Die Effekte auf die Vitalwerte sind aber unter Berücksichtigung der methodisch schwächeren Studien weniger eindeutig und zudem ist im Falle positiver Veränderungen deren klinische Relevanz nicht immer leicht zu beurteilen. Dennoch hat Telemonitoring alles in allem in der Tendenz einen positiven Effekt auf den Verlauf klinischer Parameter. Beispiele sind Asthma, CHF, Bluthochdruck und pulmonologische Erkrankungen. Mindestens gleichwertig zur traditionellen Versorgung ist das Telemonitoring bei Diabetes mellitus.
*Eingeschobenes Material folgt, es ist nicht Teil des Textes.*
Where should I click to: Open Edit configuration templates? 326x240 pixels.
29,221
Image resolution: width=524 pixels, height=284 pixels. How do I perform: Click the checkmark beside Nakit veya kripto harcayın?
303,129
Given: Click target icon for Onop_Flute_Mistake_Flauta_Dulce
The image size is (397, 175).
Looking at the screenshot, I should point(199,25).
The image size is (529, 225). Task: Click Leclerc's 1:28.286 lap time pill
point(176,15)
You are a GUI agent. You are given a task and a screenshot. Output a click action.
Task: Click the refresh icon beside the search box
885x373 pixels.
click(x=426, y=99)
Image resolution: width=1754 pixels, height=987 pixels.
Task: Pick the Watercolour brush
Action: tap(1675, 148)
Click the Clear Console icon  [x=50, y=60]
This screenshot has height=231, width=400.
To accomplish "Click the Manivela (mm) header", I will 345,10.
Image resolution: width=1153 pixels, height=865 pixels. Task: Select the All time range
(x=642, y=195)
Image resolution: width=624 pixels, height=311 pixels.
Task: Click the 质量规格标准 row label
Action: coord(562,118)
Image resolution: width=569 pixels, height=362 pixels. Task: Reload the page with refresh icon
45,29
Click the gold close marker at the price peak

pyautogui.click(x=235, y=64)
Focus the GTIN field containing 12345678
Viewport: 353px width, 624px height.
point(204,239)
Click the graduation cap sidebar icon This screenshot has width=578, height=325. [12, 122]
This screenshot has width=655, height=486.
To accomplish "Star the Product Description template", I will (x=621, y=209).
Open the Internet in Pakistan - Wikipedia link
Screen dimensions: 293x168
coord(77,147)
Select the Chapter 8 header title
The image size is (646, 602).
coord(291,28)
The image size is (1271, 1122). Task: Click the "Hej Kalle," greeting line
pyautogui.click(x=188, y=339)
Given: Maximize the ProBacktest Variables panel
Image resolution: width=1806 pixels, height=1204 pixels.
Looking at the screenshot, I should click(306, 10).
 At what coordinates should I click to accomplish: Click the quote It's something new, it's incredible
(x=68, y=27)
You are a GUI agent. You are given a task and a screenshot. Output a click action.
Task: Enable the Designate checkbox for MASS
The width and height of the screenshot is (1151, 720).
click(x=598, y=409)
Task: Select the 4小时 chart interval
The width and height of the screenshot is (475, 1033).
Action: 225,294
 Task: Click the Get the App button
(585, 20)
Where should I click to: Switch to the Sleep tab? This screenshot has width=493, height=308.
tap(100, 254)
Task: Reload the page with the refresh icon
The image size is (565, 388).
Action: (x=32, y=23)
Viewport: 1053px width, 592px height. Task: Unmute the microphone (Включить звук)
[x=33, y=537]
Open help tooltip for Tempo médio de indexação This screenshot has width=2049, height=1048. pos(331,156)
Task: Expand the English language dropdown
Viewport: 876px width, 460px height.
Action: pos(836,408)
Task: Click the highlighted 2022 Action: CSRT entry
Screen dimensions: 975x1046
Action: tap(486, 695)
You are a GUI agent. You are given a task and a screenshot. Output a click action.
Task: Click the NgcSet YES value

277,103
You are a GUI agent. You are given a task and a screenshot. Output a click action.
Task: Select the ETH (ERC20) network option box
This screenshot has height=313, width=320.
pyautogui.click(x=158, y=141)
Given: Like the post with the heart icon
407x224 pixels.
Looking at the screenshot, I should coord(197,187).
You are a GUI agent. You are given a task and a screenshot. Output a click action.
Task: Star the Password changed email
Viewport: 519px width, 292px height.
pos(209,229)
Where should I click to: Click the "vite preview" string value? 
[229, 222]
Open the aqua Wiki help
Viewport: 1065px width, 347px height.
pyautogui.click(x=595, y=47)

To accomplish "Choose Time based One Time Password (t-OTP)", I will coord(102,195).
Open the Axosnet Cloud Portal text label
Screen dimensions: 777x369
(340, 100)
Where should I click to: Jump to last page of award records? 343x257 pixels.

Vor allem für das Management des HbA1c-Wertes bietet Telemonitoring damit relevante ökonomische Vorteile! Insgesamt könnte man die Studien deshalb als starkes Indiz dafür werten, dass Telemonitoring offensichtlich die Inanspruchnahme kostenintensiver stationärer Leistungen verringern kann, ohne dass der gesundheitliche Status der Patienten darunter leidet. Damit wäre Telemonitoring die Therapieform mit der günstigeren Kosten-Wirksamkeits-Relation. Zu genau diesem Schluss kommen auch die Autoren des HTA-Berichtes „Monitoring von Herzfunktionen mit Telemetrie“. (4) „Die telemedizinische Überwachung führt … zu einer deutlichen Reduzierung der Krankenhausverweildauer. … Die bisherigen Ergebnisse lassen darauf schließen, dass Telemedizin auch in der Primärprävention sinnvoll und kosteneffektiv sein kann“ (S.25). Der HTA-Bericht involviert sechs randomisierte und kontrollierte Studien sowie fünf nicht randomisierte Studien.
In der internationalen Literatur sind jedoch deutsche Studien stark unterrepräsentiert. So stammten keine der von Hersh et al. einbezogenen Studien aus der Bundesrepublik Deutschland. Diese Lücke ist teilweise von Niederlag und Hempel in ihrem Band zur Telekardiologie geschlossen worden, der 27 Studien und Projektberichte enthält. (5) Auch wurden seitdem neue interessante Studien durch- oder fortgeführt.

Insgesamt erscheint die Evidenzbasis der Telemedizin also als zunehmend belastbarer. Die Hinweise auf die enorme gesundheitsökonomische Bedeutung der Telemedizin haben in den letzten Jahren an Qualität gewonnen. Grund genug, um die Verbreitung der Telemedizin auf rationaler Basis durch koordiniertes Vorgehen zu fördern.